I think the resolv.conf file is overwritten when we use DHCP. I choose to give myself a static IP address and remove the software that squashes it, editing the interfaces file to set up the static IP address. But you could try to work with Network Manager if you are so inclined.

sudo apt-get purge network-manager network-manager-gnome
sudo gedit /etc/network/interfaces

My interfaces file looks as follows, but modify yours to your configuration.

# Loopback
#
auto lo
iface lo inet loopback

# First network card (attached to NAT router, attached to cable internet)
#
auto eth0
iface eth0 inet static
address 192.168.1.254
netmask 255.255.255.0
network 192.168.1.0
broadcast 192.168.1.255
gateway 192.168.1.1

Now let's just restart.

sudo reboot

Now you are using a local resolver and the latest root servers. But you'll notice if you try that OpenDNS and Google are in fact answering faster (for names that are in their caches, which is all of the most popular domains). There is no additional configuration that could cause the software to become any more secure that it already is.

Answer 4

I'm using "dnscache" (package "dnscache-run") and it's very simply. No need to configure anything.
It captures the DNS petitions (port 53) and it caches the responses, the next time that Linux ask for that domain, dnscache returns the IP immediately.
Although there are two parameters that can be changed to improve this program:

echo 16000000 > /etc/sv/dnscache/env/CACHESIZE
echo 16777216 > /etc/sv/dnscache/env/DATALIMIT

Answer 5

Whichever tool you use, ensure that port 53 is not enabled incoming on your firewall. You may want to allow only the host with the cache outbound access.

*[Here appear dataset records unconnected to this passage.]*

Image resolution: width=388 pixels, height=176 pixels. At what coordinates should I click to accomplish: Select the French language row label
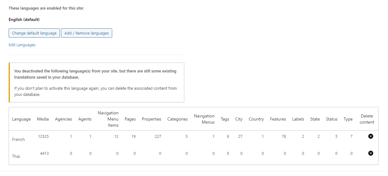pos(18,139)
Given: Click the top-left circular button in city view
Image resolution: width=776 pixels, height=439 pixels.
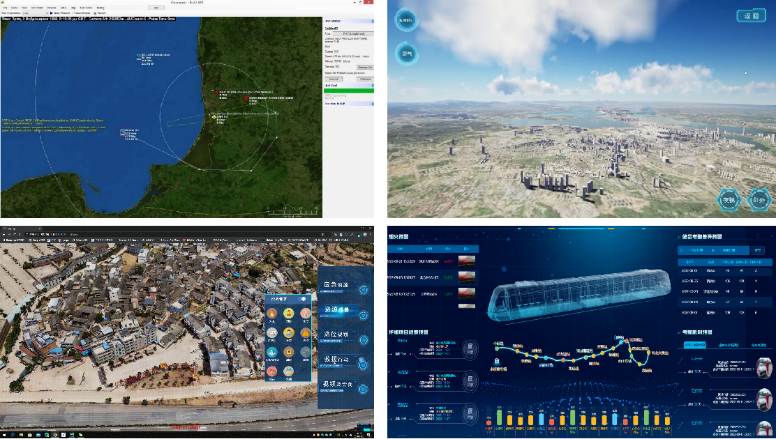Looking at the screenshot, I should pyautogui.click(x=406, y=20).
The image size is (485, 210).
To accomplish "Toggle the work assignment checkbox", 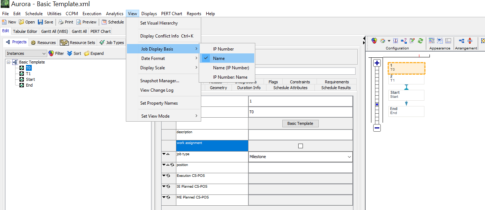I will [x=300, y=146].
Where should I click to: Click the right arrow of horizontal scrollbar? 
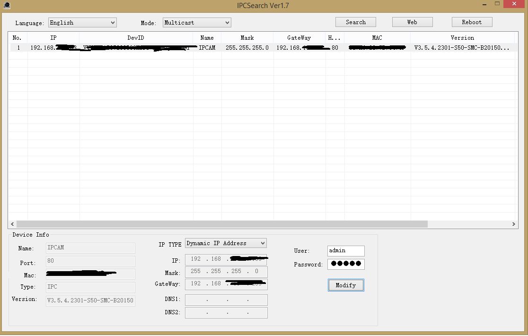pos(514,224)
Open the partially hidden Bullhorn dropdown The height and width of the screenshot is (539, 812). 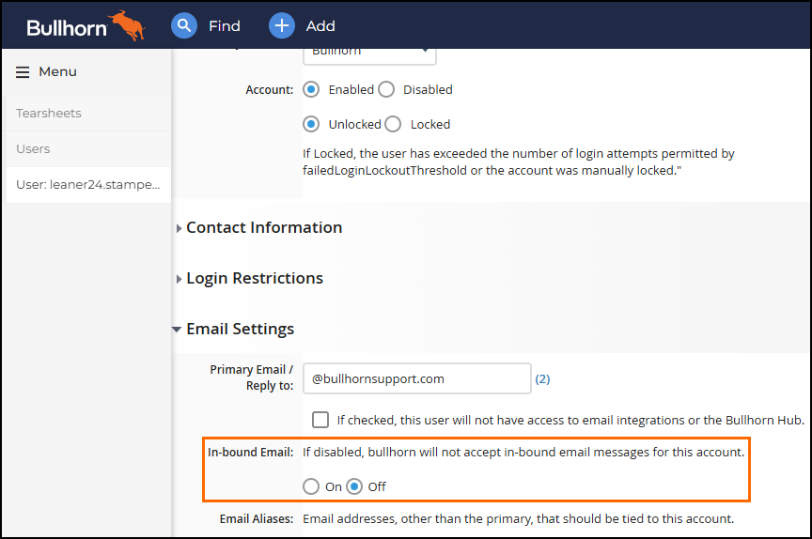pos(369,55)
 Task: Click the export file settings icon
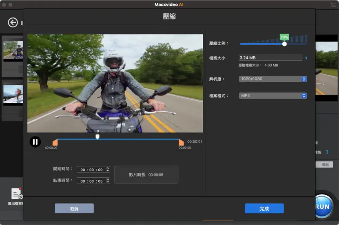[x=17, y=194]
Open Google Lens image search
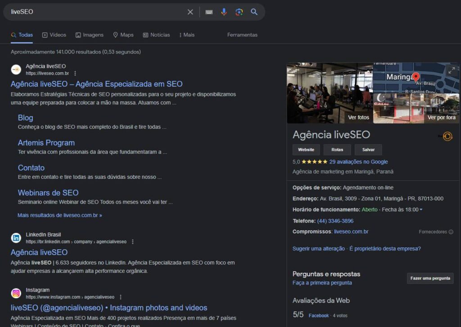461x327 pixels. 239,12
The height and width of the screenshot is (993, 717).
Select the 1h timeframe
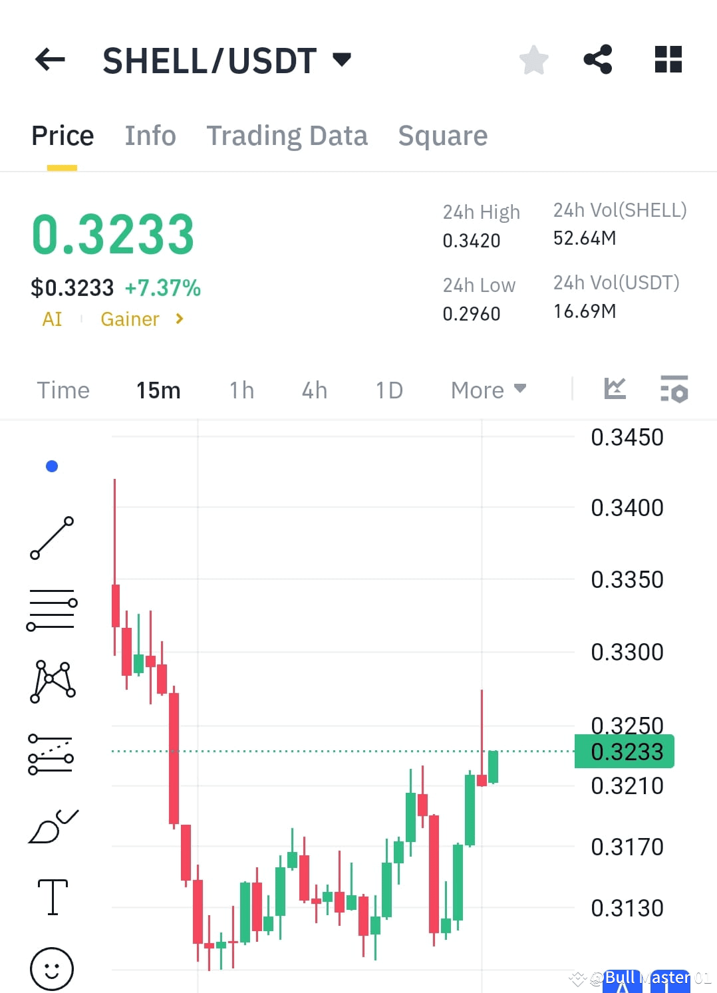pyautogui.click(x=241, y=390)
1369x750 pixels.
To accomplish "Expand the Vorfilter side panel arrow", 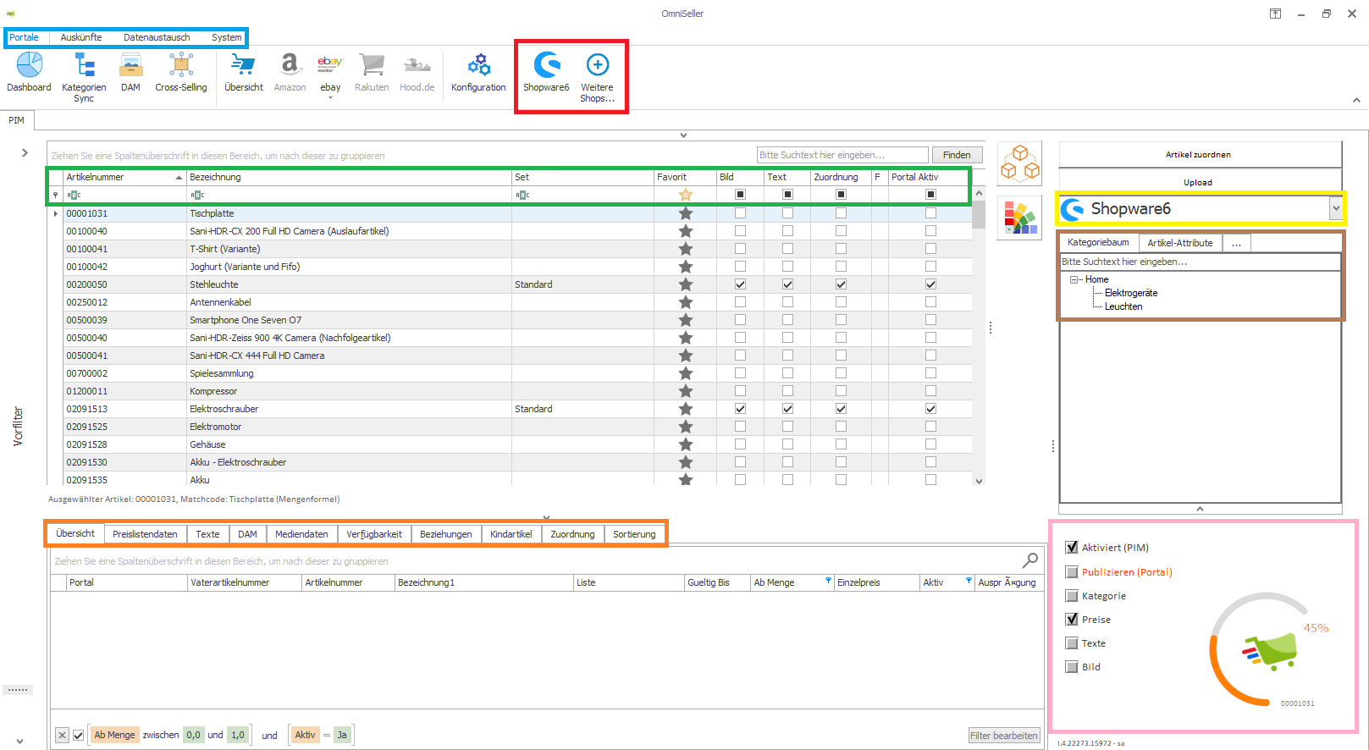I will pos(25,153).
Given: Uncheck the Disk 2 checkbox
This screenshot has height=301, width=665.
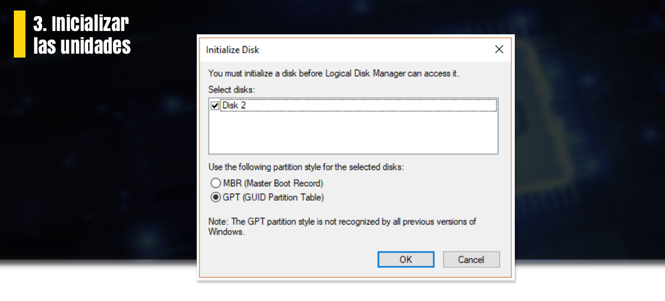Looking at the screenshot, I should click(x=216, y=105).
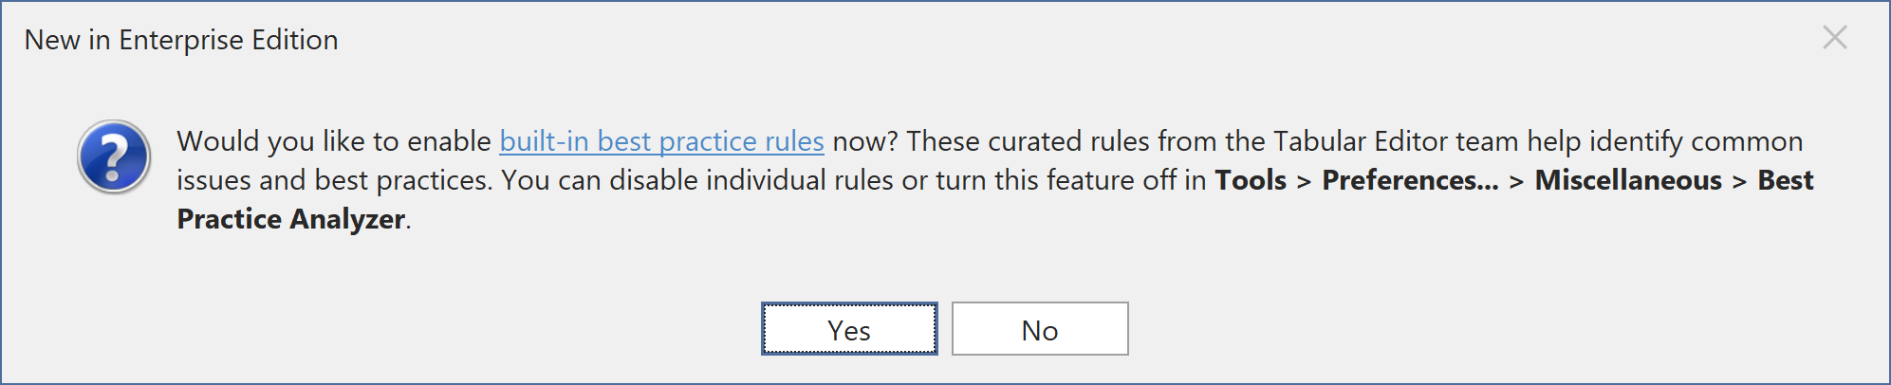Click Yes to enable best practice rules
The image size is (1891, 385).
(849, 329)
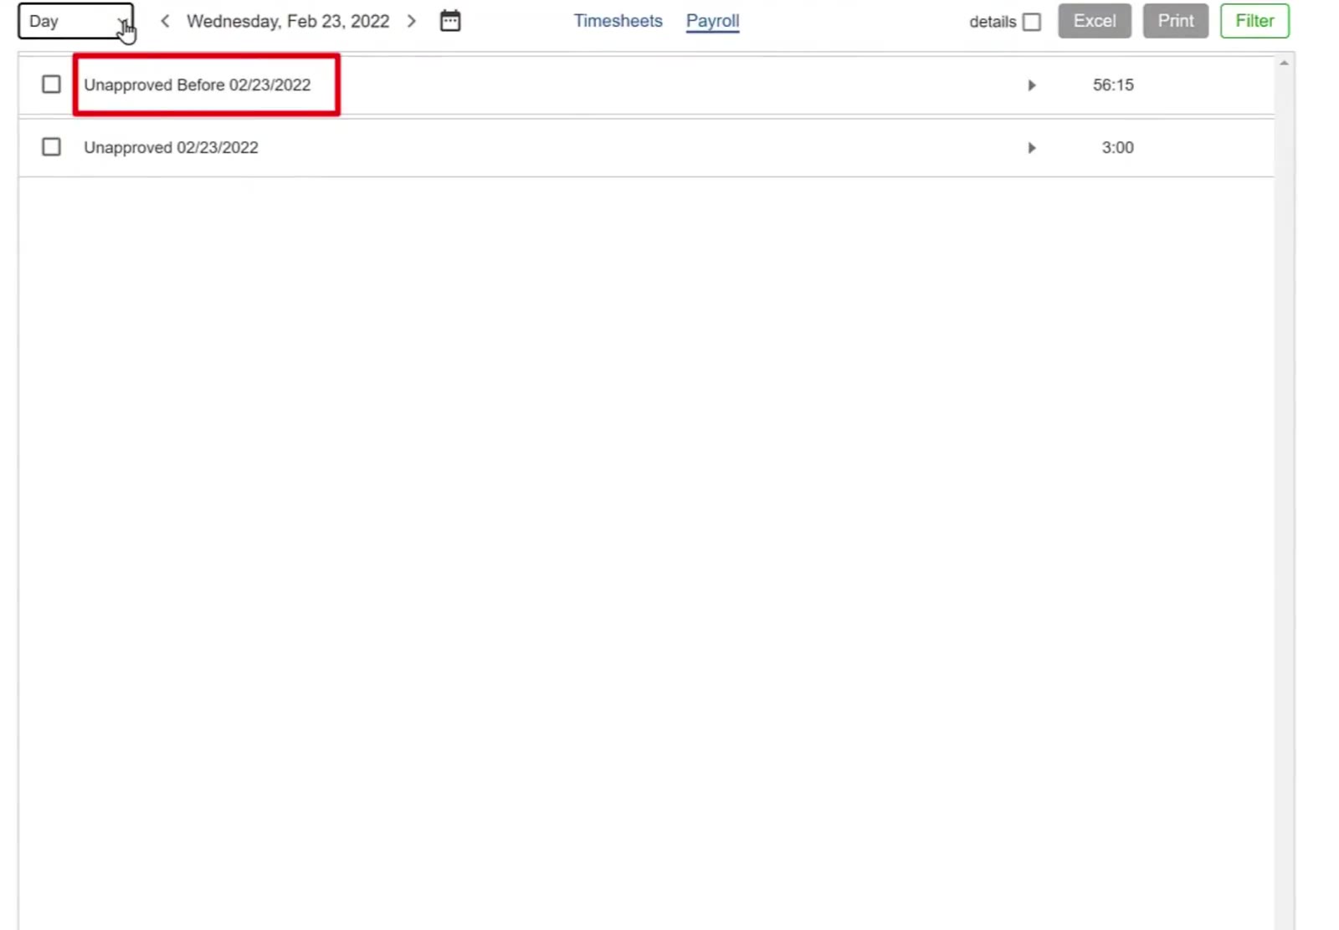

DNSMasq is easy to setup, and well documented. If you install it on a firewall, specify the interfaces to bind to excluding the Internet interface.

Bind is more difficult to configure and may be overkill for as a cache for a small network. I believe the default configuration is caching only. You may want to add an ACL to restrict which addresses can use your server.

Answer 6

The dnscache-run package has had the least conflicts with other packages, like libvirt, which use bridge networking and dnsmasq.

sudo apt-get install dnscache-run

This package removes resolvconf (/etc/resolv.conf), and you will need to use /etc/network/interfaces or network manager to view your configuration.